Immigration advocates representing Latino, Asian, Polish, African, Arab, and Muslim communities went down to Springfield to lobby for two key bills that are on deck: the Smart Enforcement Act and the Illinois DREAM Act.
Piled into 15 buses and 12 vans, nearly 200 students were among the 800
immigration advocates who headed to the state capital to lobby for the passage of two key pieces of legislation. They represented Latino, Asian, Polish, African, Arab,
and Muslim communities and were gathered by the Illinois Coalition for
Immigrant and Refugee Rights (ICIRR).
For the state’s DREAM Act (SB 2185), ICIRR is touting the couple of hundred
students on hand and the support of university presidents from the
University of Illinois, Loyola, DePaul, Dominican, Roosevelt, North
Park, National-Louis, and Elmhurst. Just last month, Progress Illinois
covered a rally at Daley Plaza where a large crowd of young people
holding signs, banners, and American flags, gathered to hear
undocumented youths from around Chicagoland talk about what it's like
living without immigration papers. The rally was in response to federal
DREAM Act -- a bill that would have offered a path for undocumented
youth to regularize their status -- that failed to make it through the
last Congress and was blocked in the 2010 lame duck session by a GOP
filibuster.
The state’s version would establish a privately-funded Illinois DREAM
Fund for scholarships to “DREAM youths” and allow all families to open
up college savings and prepaid tuition programs. The law would also
allow the youths to get driver’s certificates and help ensure they are
able to get correct information about their options by getting high
school and college counselor training. ICIRR said no additional state
funds will be used with this bill.
The Smart Enforcement Act (HB 929) comes in response to the controversial "Secure Communities" federal
immigration program. The Secure Communities program is headed by the Immigration and Customs
Enforcement (ICE). Aside from the fact that it is reportedly
overreaching into reluctant counties using questionable tactics, the
program initially created in an effort to catch and deport dangerous
criminals was failing at doing so. In fact, ICIRR
found that 77 percent of all immigrants arrested through July of last
year in the participating counties in the state had no past criminal
convictions.
The Smart Enforcement Act would allow counties to opt out of the Secure
Communities program. Currently, 26 of the 102 counties in the state
are enrolled and according to the St.

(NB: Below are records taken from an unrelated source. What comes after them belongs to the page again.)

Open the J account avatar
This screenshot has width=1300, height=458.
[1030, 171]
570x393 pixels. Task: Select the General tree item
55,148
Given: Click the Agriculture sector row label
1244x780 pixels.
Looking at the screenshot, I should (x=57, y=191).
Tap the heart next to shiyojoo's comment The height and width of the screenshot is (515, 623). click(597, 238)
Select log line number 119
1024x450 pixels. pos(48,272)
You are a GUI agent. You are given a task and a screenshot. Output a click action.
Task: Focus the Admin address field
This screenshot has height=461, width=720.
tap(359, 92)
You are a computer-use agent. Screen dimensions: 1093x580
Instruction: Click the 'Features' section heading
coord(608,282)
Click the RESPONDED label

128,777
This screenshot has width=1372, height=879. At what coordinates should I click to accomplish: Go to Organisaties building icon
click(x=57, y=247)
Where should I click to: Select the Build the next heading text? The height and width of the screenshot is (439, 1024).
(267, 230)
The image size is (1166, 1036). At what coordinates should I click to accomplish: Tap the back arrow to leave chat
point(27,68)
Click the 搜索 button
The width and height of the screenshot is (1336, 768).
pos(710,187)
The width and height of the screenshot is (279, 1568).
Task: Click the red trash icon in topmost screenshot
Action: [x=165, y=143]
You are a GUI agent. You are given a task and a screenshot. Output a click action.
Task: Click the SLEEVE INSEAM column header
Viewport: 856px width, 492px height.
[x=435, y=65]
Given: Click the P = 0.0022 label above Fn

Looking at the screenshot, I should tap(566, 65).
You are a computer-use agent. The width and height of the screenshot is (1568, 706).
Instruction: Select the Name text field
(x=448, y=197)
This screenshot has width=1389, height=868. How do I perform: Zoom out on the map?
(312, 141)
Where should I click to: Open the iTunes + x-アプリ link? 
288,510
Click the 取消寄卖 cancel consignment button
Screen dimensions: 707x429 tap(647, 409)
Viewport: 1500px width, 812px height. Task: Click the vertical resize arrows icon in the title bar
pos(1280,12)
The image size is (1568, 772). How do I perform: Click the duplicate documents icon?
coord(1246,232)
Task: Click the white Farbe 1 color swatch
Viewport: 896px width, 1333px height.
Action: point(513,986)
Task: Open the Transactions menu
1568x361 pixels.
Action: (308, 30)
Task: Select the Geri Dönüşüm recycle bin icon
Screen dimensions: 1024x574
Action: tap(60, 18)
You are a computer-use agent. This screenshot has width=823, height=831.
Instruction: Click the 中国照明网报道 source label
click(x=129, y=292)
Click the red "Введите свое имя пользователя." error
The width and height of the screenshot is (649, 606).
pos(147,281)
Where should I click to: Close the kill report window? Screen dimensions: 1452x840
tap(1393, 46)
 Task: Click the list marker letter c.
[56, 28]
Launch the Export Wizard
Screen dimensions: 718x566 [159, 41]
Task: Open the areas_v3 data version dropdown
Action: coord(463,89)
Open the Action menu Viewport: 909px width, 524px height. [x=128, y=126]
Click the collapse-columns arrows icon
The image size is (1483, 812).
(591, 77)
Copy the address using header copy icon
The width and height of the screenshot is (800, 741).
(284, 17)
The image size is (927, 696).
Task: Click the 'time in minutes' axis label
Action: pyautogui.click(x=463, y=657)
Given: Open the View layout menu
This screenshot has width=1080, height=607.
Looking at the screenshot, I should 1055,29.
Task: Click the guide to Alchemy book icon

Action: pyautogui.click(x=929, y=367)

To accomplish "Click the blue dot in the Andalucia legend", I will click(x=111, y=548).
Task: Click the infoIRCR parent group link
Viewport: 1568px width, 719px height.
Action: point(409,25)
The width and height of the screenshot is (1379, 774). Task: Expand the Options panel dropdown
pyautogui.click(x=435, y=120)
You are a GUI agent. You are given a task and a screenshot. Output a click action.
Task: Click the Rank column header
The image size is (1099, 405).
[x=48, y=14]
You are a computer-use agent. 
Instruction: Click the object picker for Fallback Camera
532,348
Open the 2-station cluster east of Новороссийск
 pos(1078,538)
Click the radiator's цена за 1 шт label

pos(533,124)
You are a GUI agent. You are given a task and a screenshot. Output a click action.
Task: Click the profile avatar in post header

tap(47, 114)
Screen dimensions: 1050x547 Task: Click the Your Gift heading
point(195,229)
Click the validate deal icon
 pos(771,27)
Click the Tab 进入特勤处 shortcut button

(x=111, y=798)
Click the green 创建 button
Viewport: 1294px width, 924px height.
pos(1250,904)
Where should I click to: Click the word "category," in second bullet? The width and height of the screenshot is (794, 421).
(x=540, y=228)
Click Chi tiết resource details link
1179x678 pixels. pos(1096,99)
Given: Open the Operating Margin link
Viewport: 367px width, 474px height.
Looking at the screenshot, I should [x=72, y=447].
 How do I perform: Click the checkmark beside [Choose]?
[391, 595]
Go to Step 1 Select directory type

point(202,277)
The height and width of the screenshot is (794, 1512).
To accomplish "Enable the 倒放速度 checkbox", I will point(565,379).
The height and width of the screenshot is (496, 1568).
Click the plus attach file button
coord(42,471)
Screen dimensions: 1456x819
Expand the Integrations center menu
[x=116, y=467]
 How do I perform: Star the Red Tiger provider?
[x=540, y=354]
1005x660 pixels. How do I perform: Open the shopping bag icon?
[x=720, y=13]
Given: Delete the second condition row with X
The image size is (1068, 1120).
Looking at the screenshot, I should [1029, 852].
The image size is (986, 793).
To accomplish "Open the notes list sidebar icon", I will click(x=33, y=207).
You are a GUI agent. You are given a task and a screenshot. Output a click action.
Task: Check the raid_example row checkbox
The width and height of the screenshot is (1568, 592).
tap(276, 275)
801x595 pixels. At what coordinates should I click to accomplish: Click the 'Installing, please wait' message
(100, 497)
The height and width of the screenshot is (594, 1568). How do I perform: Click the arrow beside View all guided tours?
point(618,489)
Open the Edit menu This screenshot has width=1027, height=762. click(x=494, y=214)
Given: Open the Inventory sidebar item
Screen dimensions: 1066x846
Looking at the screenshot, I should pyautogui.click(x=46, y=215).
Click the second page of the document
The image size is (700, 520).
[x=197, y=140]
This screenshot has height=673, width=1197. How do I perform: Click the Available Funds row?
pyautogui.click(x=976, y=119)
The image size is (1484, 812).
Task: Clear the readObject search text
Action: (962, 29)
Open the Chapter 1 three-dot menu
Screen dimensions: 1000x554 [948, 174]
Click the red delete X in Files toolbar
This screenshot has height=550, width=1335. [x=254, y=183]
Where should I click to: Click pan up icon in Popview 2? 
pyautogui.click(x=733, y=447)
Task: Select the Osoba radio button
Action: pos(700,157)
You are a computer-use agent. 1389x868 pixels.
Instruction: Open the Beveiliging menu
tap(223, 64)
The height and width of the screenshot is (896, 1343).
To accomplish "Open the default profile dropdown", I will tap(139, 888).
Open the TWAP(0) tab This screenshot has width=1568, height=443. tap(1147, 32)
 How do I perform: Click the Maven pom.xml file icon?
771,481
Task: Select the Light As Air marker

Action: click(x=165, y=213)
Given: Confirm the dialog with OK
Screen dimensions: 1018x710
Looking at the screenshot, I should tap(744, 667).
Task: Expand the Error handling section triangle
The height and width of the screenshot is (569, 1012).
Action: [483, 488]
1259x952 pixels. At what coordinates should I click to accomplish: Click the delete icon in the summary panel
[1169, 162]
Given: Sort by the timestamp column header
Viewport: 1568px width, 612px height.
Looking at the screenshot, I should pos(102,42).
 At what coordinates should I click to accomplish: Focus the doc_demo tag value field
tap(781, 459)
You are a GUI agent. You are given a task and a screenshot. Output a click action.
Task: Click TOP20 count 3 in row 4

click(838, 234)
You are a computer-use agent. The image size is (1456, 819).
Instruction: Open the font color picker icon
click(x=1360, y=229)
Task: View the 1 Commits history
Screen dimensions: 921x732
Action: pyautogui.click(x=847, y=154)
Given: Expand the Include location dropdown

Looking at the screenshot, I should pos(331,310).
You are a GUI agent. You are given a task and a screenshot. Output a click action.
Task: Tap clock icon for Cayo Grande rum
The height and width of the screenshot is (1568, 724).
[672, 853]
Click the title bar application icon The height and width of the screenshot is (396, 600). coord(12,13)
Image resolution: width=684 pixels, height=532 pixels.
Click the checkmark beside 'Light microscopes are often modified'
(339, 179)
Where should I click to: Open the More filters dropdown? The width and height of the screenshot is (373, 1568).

Louis Post-Dispatch,
some of them -- including Kane County -- are trying to get out. In Cook County, police
agencies have actually refused to implement the system altogether, citing "sanctuary
ordinances" that prohibit local authorities from immigration
enforcement. The
act would also bar state money from being used to detain or deport
non-criminal immigrants and seek transparency by requiring counties to
report monthly to the Illinois State Police about arrests, charges,
changes in status, and costs for an annual evaluation.
We'll keep tracking these bills as they make their way through the General Assembly.
The Smart Enforcement Act would allow counties to opt out of the Secure Communities program.